Imagine there was a day when all the religious Jews in the world celebrated the fact that they didn’t have cancer.  Imagine if they read aloud a 2500 year old book about God curing all the Jews of cancer, that they gave gifts of food to help friends celebrate that they don’t have cancer, that they had big parties to rejoice in the fact that they don’t have cancer.

And now imagine what it would be like to experience this if you actually did have cancer.  Imagine being told to join in when you were sick from chemotherapy.  Imagine being told that you can will yourself to not have cancer, that if you drink enough alcohol, your cancer will go away.

This is what Purim (the Jewish festival that falls this coming Sunday) feels like with depression and loneliness.  On Purim we celebrate the joy of salvation with gifts of food, parties with friends and family and a lot of alcohol.  But to those of us with loneliness and depression it feels like a cruel joke.  What is there for me to celebrate, I ask myself?  I can see objectively there are some positive things in my life, even if they seem fragile and unlikely to last.  I can see that however bad things are now, they have been even worse in the past.  But the constant pain and loneliness just won’t go away, however hard I try to “get in the Purim spirit.”  And alcohol, I am told, would just make things worse, Purim tradition or no.

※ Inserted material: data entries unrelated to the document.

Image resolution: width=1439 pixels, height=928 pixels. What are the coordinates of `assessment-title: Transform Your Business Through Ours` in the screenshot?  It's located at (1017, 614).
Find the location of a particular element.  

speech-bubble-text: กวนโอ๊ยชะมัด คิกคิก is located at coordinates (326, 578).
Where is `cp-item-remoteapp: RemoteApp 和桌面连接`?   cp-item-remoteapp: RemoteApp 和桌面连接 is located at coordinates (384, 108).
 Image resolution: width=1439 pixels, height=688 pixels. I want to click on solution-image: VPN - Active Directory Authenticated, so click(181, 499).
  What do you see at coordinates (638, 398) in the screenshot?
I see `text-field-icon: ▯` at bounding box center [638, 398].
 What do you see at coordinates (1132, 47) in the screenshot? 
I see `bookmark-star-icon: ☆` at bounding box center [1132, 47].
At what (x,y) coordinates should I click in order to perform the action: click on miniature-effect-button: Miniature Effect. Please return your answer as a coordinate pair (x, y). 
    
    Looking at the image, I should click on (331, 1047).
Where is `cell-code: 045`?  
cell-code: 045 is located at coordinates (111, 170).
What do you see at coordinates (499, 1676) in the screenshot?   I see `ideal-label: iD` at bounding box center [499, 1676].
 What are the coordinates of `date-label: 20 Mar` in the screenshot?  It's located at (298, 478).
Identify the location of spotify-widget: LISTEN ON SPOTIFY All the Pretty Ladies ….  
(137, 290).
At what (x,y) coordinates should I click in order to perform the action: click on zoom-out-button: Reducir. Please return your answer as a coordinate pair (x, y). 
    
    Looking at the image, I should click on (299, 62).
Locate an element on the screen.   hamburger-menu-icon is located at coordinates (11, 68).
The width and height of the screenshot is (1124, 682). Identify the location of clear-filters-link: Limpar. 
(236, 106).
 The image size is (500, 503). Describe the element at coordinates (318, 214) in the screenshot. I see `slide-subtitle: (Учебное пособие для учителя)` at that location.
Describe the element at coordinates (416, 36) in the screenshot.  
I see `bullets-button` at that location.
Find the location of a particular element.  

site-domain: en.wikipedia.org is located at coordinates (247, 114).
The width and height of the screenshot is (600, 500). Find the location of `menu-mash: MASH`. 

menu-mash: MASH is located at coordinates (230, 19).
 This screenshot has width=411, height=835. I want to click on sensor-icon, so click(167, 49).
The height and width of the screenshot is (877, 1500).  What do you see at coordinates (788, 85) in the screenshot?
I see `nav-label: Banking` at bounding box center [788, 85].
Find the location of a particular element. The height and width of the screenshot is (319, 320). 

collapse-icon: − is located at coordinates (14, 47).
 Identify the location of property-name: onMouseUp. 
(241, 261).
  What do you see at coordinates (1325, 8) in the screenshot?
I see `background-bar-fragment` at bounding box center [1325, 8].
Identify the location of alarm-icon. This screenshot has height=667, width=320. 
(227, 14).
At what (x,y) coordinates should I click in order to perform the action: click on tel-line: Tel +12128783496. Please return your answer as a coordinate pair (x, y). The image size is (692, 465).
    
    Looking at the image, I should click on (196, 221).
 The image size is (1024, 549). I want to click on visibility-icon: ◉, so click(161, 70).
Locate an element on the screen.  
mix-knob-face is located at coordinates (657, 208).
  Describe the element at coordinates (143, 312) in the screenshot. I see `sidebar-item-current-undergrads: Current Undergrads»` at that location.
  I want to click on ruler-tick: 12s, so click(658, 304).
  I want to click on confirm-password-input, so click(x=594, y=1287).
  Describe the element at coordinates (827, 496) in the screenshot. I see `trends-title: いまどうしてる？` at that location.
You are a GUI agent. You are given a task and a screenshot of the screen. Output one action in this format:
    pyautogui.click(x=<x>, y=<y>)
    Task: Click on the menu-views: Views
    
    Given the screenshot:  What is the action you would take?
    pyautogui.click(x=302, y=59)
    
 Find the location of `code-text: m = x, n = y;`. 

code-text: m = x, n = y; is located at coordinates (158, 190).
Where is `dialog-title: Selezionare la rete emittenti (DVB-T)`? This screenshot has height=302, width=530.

I am going to try hard.  I want to get to hear the Megillah (Book of Esther) at least once, preferably both readings, evening and morning.  I will try to do the other mitzvot (commandments), to give charity, give gifts of food, have a seudah (party) according to the technical requirements i.e. to eat a meal containing some bread in the afternoon, although I have not been invited to a party with other people and my parents and sister are all out (technically my sister invited me to the party she is going to, but I felt awkward going to someone else’s party uninvited with lots of strangers, particularly as the party is being given by a friend of my sister who I was at university with, but who I don’t know well because I was too depressed to make friendships at the time).  So my “party” will probably consist of eating a sandwich alone in my flat while watching Doctor Who (you may have already noticed a pattern on this blog of my watching Doctor Who when stressed or depressed.  That’s because there is a pattern!).  I was trying to psyche myself up to go a Saturday night Purim party at shul (synagogue), but I procrastinated over it so long that they sold out before I could buy a ticket.  I tell myself I would have been miserable had I gone, which is sour grapes, but probably true.  I will try to report back here as to how it all goes.